In response, Open Solutions removed their educational claims from its apps, but Fisher-Price has not.
This is not the first time the “baby genius” industry has come under fire from the CCFC. The organization famously went after the popular Baby Einstein videos several years ago, and the complaint forced Disney to refund parents who had bought the videos hoping to create their own baby Einsteins. And, more recently, the FTC brought false advertising charges against the company behind “Your Baby Can Read,” due to the CCFC’s complaint.
A question I often hear from parents during early intervention evaluations is, “Which (insert name of “educational” DVD/game/app here) should I buy for my child?” And I always answer, “None.” Not only do I try to reinforce the AAP guidelines of no screens for kids under 2, but I also don’t want my families spending hard-earned money on gadgets and gizmos when what babies and toddlers need is face time and not FaceTime.

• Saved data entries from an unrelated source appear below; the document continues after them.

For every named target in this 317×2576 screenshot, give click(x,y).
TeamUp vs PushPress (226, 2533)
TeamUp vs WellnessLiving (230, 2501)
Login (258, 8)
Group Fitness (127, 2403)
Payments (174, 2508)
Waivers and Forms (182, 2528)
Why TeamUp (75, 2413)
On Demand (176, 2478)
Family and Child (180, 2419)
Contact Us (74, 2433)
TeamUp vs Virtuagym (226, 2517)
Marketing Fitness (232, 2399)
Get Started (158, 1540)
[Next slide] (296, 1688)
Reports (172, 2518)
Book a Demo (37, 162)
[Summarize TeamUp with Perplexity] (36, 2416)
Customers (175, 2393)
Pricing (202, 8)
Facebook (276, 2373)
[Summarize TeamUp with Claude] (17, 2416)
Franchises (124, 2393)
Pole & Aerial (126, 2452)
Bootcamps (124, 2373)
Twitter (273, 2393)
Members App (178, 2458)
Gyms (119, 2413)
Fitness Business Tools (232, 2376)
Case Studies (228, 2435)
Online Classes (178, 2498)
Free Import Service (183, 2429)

But I’m also a parent, mom to two upper elementary-age girls who were once toddlers. And if I stood here and told you that they never saw a screen before they were 2, I’d be lying. We owned six—six!—Baby Einstein videos during their toddler years, and they provided fuss-free shower time for me for two solid years. (Maybe they should put that in their marketing material!) Technology is everywhere, and babies and toddlers are going to be exposed to it in their day-to-day life. Rather than make it the bad guy, let’s look at how we can make it work for us.
It’s not the video or app that’s the problem, it’s when parents walk away and expect the app to do all of the work.
First, let’s consider how a baby learns to talk. When a baby is born, she has the ability to make all speech sounds in every language of the world. Through interactions with her environment, she sorts out which sounds have meaning and which don’t. For something to be interactive, there needs to be give and take. Baby makes a raspberry at mom. Mom laughs and smiles and makes it back to her. Baby makes another raspberry and mom laughs again. Baby is learning about social play, imitation and the back-and-forth nature of language. The problem with technology is that it might be labeled “interactive,” but in reality it’s all give and no take.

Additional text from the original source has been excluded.